Bill and I spent the next two weeks at his house in Mission Viejo, pounding out a spec for what was to become E-mode and the register level architecture of the ELS, later called the B5900 (from now on I will use the name B5900, although the machine was called the ELS during this period). I had a pretty good idea of what would work well for a VLW emulator, and he knew what was needed to maintain software compatibility. Up until then there were narrative descriptions of the E-mode instruction set, we expanded on those, but we also transformed them into an Algol like description. Actually we used a meta-language to describe rigorously what the instruction set did. The Algol-APL like meta-language blend would later become the language we used to generate the microcode for the B5900.

One of the competitive challenges for the B5900 was that it would be a direct competitor with the Burroughs Pasadena machines which were excellent COBOL machines. The Mission Viejo software department wanted to add several instructions to E-mode that would allow it to be more efficient at executing COBOL. Bill and I had several meetings with compiler writers, including a senior compiler writer who worked on COBOL. The net result was we added some new instructions to help the B5900 execute COBOL.

When Bill Ellis and I returned to the plant in December 1977, we presented the E-mode specification and B5900 hardware architecture to Ron Tucker and John McClintock. They loved it, Ron for the simple, elegant design of the hardware, John for the first clear description of the stack architecture. Together these documents would form the basis for all future hardware and firmware implementations of the Burroughs large systems. After design reviews in both the hardware and software departments, the specs were signed off.

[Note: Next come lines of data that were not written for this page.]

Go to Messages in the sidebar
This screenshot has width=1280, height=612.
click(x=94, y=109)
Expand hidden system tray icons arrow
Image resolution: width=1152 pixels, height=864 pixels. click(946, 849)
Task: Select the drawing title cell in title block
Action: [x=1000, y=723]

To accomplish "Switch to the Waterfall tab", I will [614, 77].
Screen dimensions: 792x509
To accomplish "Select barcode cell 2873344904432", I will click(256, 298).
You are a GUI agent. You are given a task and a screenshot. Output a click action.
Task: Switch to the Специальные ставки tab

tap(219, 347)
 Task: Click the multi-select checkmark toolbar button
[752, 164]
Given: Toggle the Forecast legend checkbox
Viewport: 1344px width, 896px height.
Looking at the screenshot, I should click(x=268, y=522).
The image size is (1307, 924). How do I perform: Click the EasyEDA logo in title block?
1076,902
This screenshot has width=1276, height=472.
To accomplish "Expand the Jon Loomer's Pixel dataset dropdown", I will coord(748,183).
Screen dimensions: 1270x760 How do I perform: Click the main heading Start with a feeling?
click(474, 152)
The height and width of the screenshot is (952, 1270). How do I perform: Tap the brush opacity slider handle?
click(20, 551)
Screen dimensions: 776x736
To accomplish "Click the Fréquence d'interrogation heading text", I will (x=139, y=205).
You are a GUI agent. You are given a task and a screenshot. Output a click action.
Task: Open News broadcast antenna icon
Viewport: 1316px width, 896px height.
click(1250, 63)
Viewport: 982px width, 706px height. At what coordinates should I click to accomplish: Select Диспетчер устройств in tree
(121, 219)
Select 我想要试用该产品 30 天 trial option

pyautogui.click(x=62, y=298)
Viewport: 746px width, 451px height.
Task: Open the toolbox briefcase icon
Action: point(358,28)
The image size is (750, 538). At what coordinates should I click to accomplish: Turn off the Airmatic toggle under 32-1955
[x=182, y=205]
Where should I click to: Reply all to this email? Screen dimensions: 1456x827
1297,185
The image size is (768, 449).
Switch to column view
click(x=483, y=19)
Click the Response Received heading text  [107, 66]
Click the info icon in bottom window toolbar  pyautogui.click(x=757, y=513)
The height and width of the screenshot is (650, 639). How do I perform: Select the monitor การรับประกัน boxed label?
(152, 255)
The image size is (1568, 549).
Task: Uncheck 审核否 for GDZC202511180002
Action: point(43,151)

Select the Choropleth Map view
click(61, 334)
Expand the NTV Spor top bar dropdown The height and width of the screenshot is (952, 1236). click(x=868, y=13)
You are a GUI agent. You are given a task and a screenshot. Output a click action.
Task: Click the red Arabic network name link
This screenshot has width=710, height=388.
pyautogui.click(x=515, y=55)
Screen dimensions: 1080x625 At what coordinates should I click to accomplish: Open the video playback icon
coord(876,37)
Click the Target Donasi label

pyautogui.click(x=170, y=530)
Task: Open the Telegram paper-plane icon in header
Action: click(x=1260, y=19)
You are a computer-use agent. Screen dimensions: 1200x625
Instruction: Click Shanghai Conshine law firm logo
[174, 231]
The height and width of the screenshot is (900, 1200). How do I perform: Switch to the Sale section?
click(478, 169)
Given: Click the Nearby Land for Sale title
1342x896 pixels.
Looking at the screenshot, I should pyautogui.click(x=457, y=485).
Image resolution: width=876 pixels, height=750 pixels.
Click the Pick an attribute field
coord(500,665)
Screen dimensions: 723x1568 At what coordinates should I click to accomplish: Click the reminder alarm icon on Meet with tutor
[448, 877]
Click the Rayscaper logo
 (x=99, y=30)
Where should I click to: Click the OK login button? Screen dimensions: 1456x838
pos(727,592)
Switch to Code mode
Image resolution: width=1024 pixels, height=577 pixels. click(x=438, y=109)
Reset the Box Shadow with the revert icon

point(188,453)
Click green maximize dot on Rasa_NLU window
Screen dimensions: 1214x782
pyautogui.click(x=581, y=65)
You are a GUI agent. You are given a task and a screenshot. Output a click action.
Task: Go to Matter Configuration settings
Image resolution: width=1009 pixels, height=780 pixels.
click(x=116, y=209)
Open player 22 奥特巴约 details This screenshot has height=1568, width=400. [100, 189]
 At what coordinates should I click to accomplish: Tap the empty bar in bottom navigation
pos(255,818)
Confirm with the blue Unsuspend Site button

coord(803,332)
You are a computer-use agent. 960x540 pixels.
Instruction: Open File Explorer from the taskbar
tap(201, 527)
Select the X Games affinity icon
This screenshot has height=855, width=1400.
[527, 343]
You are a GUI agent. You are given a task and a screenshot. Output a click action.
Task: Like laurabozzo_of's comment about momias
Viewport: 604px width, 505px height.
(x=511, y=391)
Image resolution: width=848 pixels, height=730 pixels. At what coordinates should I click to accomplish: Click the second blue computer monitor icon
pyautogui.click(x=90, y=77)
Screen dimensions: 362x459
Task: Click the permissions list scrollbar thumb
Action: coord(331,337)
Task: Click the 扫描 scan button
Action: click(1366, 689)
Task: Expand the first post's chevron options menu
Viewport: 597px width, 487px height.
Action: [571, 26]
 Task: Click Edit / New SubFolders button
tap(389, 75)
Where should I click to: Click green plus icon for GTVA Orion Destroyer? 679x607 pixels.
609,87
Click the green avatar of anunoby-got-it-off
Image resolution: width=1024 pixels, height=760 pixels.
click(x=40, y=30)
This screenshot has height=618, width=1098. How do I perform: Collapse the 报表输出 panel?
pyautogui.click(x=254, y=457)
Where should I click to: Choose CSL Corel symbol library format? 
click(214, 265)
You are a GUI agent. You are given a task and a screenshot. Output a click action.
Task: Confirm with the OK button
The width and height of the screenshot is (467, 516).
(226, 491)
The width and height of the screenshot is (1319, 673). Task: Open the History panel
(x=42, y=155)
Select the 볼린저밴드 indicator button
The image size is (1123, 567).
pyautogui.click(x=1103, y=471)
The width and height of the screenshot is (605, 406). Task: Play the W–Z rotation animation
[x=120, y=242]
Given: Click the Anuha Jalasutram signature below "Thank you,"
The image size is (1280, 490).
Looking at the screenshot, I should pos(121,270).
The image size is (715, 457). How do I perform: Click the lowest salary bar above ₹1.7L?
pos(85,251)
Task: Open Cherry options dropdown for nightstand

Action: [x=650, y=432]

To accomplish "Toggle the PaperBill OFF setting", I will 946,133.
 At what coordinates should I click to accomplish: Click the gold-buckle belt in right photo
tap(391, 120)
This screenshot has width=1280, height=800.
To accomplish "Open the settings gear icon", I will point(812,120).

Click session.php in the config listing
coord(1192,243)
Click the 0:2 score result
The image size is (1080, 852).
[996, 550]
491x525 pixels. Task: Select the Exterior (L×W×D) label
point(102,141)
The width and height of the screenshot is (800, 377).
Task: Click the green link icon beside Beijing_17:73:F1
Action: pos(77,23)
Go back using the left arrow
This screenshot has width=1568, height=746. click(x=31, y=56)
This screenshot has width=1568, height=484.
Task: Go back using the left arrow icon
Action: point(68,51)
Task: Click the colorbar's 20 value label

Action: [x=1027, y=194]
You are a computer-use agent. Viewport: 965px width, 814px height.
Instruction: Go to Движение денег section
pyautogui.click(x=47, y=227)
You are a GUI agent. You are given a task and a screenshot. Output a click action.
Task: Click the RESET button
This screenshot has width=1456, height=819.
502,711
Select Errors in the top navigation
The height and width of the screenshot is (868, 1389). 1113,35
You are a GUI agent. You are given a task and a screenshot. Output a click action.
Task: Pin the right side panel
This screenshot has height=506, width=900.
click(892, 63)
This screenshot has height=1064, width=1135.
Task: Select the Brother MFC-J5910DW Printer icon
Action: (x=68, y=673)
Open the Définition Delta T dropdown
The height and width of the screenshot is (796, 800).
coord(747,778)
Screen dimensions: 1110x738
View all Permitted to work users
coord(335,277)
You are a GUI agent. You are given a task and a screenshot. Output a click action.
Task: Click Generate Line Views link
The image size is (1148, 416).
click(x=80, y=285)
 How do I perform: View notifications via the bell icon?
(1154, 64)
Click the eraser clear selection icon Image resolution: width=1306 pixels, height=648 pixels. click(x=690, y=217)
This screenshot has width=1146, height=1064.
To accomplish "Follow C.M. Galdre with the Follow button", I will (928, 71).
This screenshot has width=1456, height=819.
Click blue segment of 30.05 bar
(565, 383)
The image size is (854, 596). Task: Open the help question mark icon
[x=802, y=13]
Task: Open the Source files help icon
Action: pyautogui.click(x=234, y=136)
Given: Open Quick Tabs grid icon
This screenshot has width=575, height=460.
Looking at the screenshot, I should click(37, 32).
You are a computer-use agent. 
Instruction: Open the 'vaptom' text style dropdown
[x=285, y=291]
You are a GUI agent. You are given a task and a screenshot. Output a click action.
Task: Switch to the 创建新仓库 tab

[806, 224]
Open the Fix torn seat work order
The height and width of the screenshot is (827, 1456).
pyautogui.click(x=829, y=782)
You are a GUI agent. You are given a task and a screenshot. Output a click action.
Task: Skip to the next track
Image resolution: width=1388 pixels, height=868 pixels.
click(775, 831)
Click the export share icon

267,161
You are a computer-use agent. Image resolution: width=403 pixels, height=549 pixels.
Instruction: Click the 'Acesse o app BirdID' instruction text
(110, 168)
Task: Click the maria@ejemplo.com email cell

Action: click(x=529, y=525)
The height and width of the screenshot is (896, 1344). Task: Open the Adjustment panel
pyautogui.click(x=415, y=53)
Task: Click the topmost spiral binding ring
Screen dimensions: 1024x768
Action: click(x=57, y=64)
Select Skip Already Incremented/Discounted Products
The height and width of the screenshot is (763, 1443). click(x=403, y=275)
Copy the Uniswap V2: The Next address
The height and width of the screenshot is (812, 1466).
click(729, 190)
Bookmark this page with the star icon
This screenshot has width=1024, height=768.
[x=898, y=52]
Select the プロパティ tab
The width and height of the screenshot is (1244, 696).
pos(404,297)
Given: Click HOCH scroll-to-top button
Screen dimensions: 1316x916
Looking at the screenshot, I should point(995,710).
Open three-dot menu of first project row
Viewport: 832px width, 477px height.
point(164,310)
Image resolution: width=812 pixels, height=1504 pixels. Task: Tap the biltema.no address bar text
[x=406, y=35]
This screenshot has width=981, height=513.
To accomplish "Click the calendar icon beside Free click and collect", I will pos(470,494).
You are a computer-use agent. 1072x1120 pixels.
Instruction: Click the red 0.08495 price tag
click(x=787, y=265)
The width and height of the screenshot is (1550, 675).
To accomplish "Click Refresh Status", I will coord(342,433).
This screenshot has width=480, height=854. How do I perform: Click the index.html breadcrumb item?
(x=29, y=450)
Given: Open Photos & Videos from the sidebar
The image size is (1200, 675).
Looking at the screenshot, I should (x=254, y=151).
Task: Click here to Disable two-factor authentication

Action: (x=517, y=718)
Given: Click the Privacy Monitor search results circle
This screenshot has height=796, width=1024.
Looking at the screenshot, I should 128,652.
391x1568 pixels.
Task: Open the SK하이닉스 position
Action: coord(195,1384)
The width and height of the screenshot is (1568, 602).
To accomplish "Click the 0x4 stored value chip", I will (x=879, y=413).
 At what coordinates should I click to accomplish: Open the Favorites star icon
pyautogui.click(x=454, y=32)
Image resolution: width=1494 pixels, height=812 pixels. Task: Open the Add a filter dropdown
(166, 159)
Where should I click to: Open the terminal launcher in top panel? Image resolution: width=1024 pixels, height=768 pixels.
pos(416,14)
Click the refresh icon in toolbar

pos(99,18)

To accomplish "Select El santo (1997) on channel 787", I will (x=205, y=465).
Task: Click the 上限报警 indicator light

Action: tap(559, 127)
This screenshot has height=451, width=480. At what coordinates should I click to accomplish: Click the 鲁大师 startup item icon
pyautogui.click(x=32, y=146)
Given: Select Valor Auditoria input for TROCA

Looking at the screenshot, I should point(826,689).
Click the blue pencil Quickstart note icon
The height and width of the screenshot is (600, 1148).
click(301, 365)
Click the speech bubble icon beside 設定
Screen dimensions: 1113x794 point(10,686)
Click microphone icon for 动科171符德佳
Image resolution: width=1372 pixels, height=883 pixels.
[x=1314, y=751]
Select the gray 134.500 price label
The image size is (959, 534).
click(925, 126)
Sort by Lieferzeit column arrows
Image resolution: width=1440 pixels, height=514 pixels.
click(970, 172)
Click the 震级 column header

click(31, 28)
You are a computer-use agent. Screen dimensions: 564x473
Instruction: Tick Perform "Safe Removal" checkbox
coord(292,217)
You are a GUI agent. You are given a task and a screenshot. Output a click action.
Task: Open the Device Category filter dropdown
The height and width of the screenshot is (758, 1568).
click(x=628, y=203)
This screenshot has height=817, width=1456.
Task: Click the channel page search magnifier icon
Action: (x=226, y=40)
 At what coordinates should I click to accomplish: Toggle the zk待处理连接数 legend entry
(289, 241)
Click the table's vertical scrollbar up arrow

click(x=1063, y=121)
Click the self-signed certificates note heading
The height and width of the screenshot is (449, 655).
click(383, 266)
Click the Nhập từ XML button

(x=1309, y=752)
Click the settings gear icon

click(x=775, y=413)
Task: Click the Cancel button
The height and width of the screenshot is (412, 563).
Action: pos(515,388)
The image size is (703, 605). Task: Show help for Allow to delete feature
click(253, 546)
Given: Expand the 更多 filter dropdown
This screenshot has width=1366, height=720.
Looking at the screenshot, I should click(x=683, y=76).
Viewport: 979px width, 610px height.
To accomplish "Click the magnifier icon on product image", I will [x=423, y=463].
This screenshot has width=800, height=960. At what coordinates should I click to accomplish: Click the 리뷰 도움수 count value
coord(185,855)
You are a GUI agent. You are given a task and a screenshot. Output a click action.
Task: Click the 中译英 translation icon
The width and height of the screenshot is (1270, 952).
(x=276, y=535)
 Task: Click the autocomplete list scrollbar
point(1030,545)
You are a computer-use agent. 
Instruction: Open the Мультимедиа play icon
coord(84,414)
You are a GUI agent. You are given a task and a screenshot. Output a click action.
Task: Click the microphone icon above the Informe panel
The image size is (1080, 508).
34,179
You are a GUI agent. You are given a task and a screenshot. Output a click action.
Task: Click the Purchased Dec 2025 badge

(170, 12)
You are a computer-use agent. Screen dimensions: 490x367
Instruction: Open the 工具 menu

I worked on the Entry Level System proposal, which was presented to Erv at the end of January 1978. After Erv’s approval, I wrote the first PDA for the ELS (B5900) which I completed at the beginning of March, 1978 (Allweiss, J. “Entry Level System PDA”, internal Burroughs document, 3/3/1978). Since we knew this PDA could not be approved by Detroit, it was approved internal to the Mission Viejo plant. The PDA called for design to begin in March of 1978, and complete by December 1978. I originally proposed that the first ELS B5900 would ship in December of 1979, but Erv said funding would not be available for that, and it conflicted with the B6900 schedule. The first ship date was pushed back to second quarter 1980. It was time to get to work.

Bill’s group would develop a compiler that would transform the meta-language descriptions in E-mode to actual VLW instructions that ran on the B5900 hardware. Bill would use the compiler to generate the E-mode microcode.

My group would design the hardware. Ron made me a section manager, and gave me four engineers, Dave Matty, Cas Pencak, Dave Eaves, and Al Regalado. It was now June of 1978.